Y a-t-il un génie artificiel?
L'intelligence artificielle s'est mise à écrire. Elle corrigeait déjà les mots, elle sait maintenant les combiner. Elle a ainsi été capable de poursuivre le début du 1984 de George Orwell et de produire un article sur le Brexit en se payant le luxe de citer des propos très vraisemblables de Jeremy Corbyn ("The Guardian", 14/02/19). Écrira-t-elle les prochains livres de notre civilisation?
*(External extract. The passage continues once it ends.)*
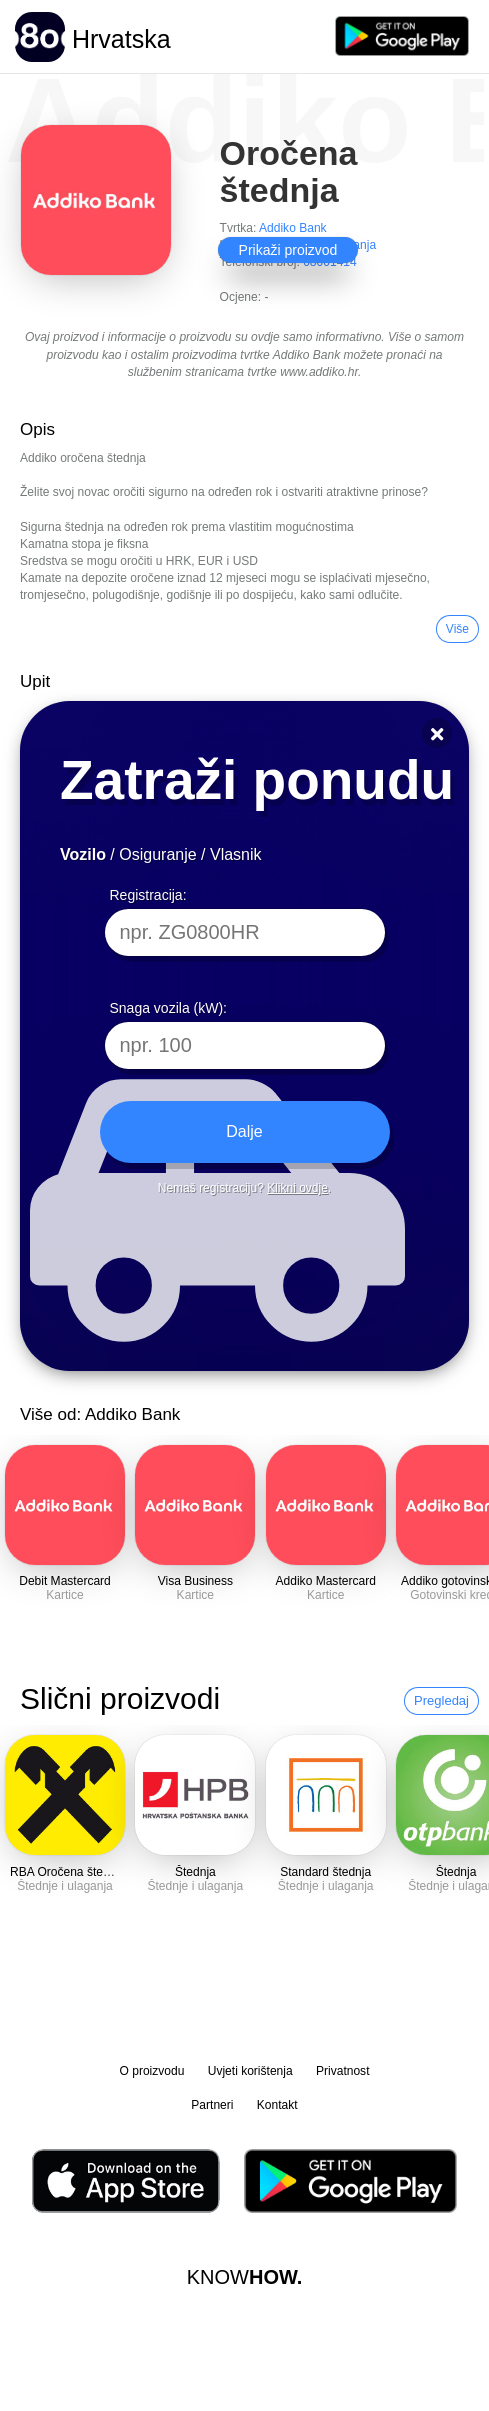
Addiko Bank (293, 228)
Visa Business (195, 1581)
Cette perspective pose deux questions. Celle de la possibilité pour une machine de comprendre un texte, puisque le passage de la correction orthographique à l'écriture prédictive, suppose un accès au sens du texte et non plus seulement à ses signes. Celle ensuite du dépassement de la réplication d'un sens existant vers la création d'un sens nouveau. L'intelligence artificielle pourra-t-elle dépasser l'artisanat servile vers un art créatif?
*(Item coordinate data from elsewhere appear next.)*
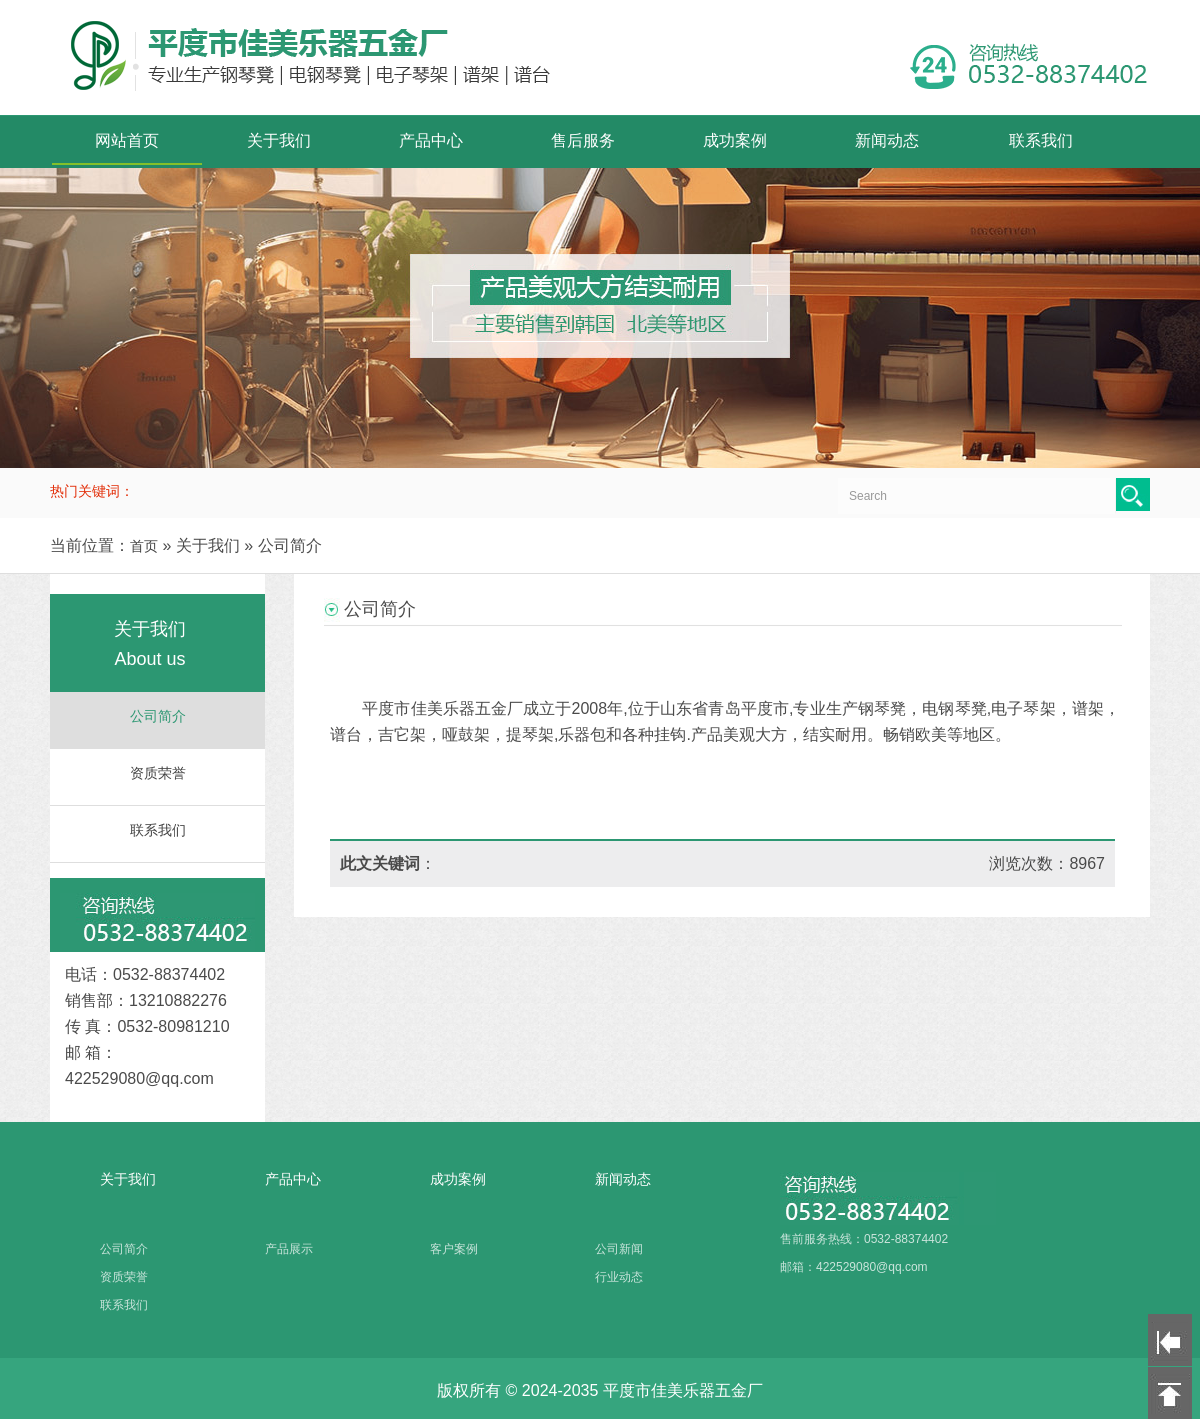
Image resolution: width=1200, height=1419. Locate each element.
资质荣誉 (158, 773)
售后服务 (583, 140)
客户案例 (454, 1249)
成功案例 (735, 140)
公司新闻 (619, 1249)
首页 (144, 546)
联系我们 (1041, 140)
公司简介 (158, 716)
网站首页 (127, 140)
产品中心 (431, 140)
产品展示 (289, 1249)
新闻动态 (887, 140)
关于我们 (279, 140)
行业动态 (619, 1277)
Comment, tout d'abord, une machine constituée d'une architecture binaire pourrait-elle comprendre le sens d'un discours complexe? Début 2019, OpenAI, l'entreprise d'Elon Musk, a élaboré un algorithme permettant d'écrire des textes entiers sur la base d'un paragraphe, d'un titre ou même d'un seul mot. À partir d'“aujourd'hui”, l'algorithme a pu par exemple écrire la phrase suivante: "Aujourd'hui, les Nations Unies ont appelé à un bannissement mondial et immédiat de toutes les armes atomiques". Ce générateur de texte, baptisé GPT-2 (pour "générateur de transformation pré-entraîné"), est constitué par 1,5 milliards de paramètres qu'on a "exercés" en les appliquant à 8 millions de pages web.
La compréhension de la machine passe par une hiérarchisation des informations permettant de sélectionner les différentes phrases suivantes possibles, à partir de phrases déjà analysées, elles-mêmes classées par sujets, opinions, styles, dans une base de données qui pourrait un jour ressembler à la bibliothèque qu'avait imaginée Borgès, contenant tous les livres possibles, formés par combinaison exhaustive des caractères alphabétiques sur un nombre de pages donné.
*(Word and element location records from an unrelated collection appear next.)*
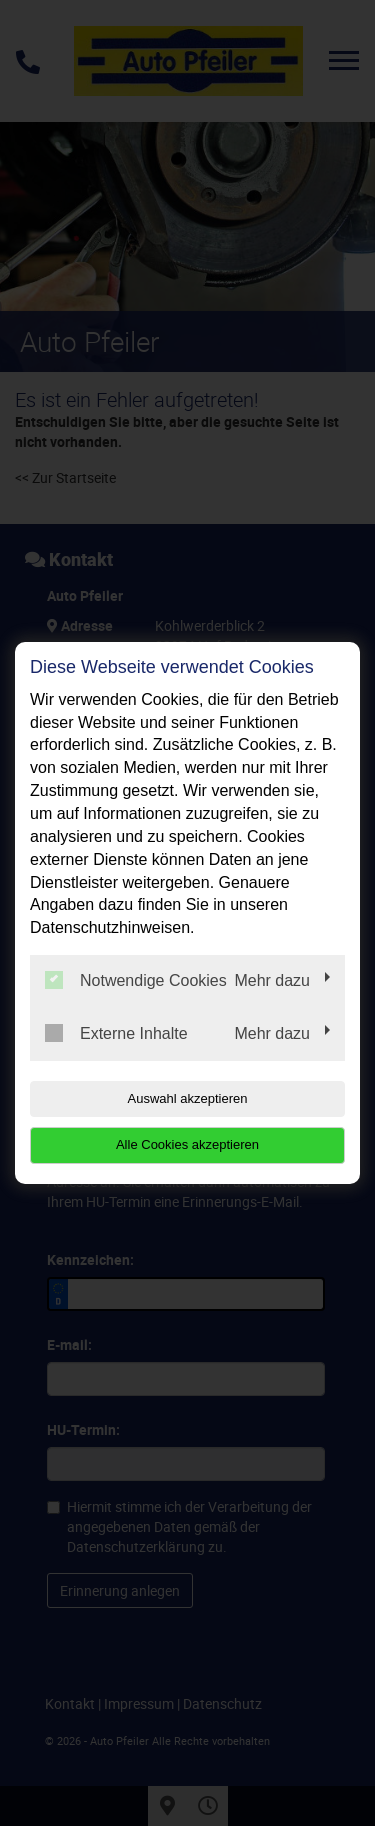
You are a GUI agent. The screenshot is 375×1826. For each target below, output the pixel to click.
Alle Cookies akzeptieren (187, 1144)
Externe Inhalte (116, 1033)
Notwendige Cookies (136, 980)
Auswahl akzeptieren (188, 1098)
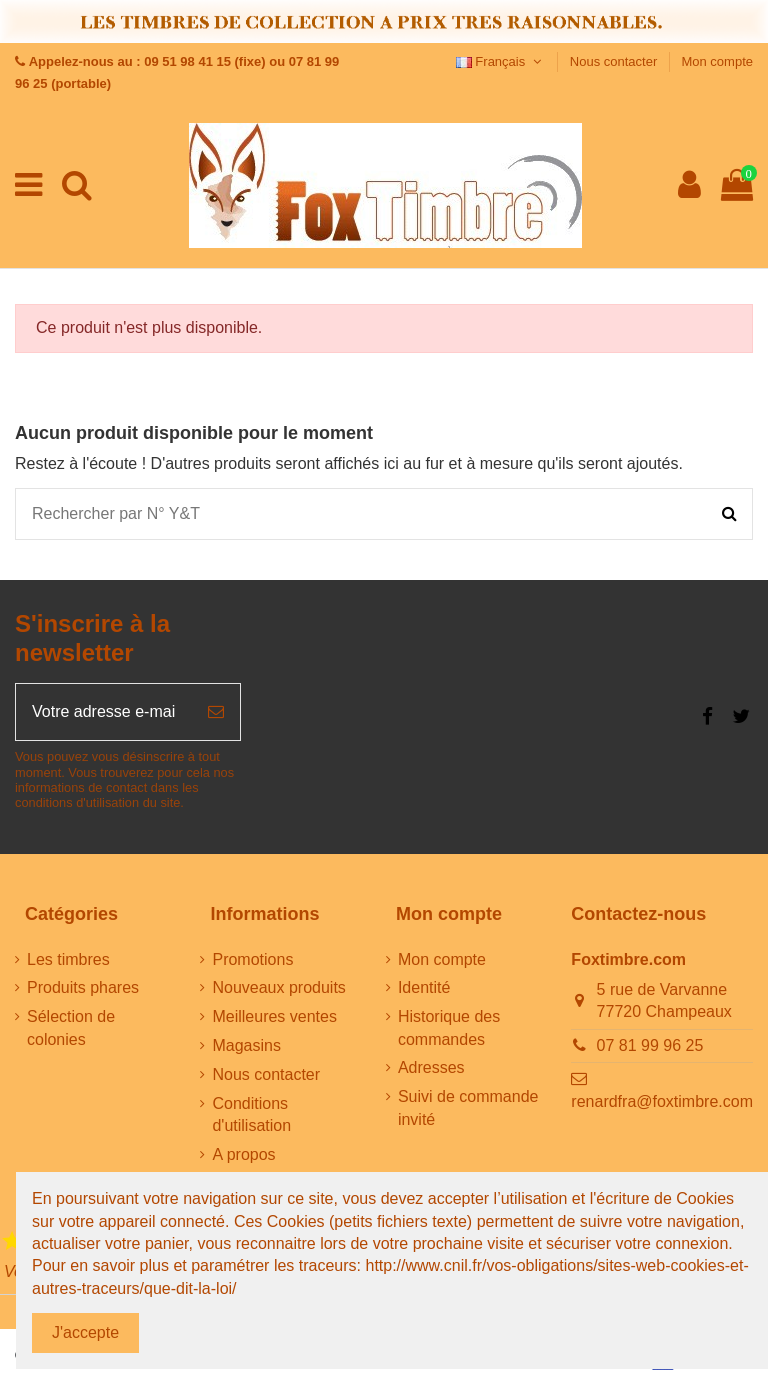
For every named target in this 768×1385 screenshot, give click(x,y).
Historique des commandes (449, 1027)
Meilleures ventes (274, 1016)
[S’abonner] (216, 712)
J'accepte (85, 1332)
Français (501, 61)
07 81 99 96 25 (650, 1045)
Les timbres (68, 959)
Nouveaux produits (278, 987)
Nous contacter (615, 61)
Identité (424, 987)
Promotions (252, 959)
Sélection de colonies (71, 1027)
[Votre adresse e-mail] (104, 712)
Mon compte (717, 61)
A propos (243, 1154)
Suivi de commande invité (468, 1107)
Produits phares (83, 987)
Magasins (246, 1045)
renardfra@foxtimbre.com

L'intelligence artificielle mime ainsi l'intelligence humaine par sa capacité à choisir, parmi ces possibles, celui qui sera le plus significatif. Voici donc arrivé, semble-t-il, le seuil redouté de la singularité : l'intelligence artificielle dépasse l'intelligence humaine dans son activité la plus élevée, la création de sens. L'artifice s'est substitué à l'artisan. La créature aurait-elle dépassée le créateur?
Ce serait prendre l'artisan pour l'artiste et l'auteur pour le créateur. Distinction importante : l'auteur augmente ce qui existe déjà (augeo), quand le créateur fait naître quelque chose de rien. L'artisan imite et prolonge, l'artiste invente et crée. En un sens, seul Dieu est artiste. Disons que la création est le fait d'un esprit capable de produire une nouvelle réalité. Or l'écriture prédictive ne crée rien, elle brode sur une réalité donnée. GPT-2 peut prédire les meilleurs mots pour poursuivre un sujet, d'une façon indétectable pour le lecteur (passant ainsi le test de Turing), elle est incapable d'avoir une idée et de s'en souvenir pour la développer et produire d'autres idées. L'intelligence artificielle ne fait que prolonger la main de l'esprit.
Ainsi les algorithmes nous renvoient à notre propre nature en délimitant ce que personne ne peut faire à notre place. Si "au commencement était le Verbe", cette nouvelle avancée nous rappelle qu'il n'existe pas d'intelligence sans un discours créatif sur le monde, c'est-à-dire créateur de monde.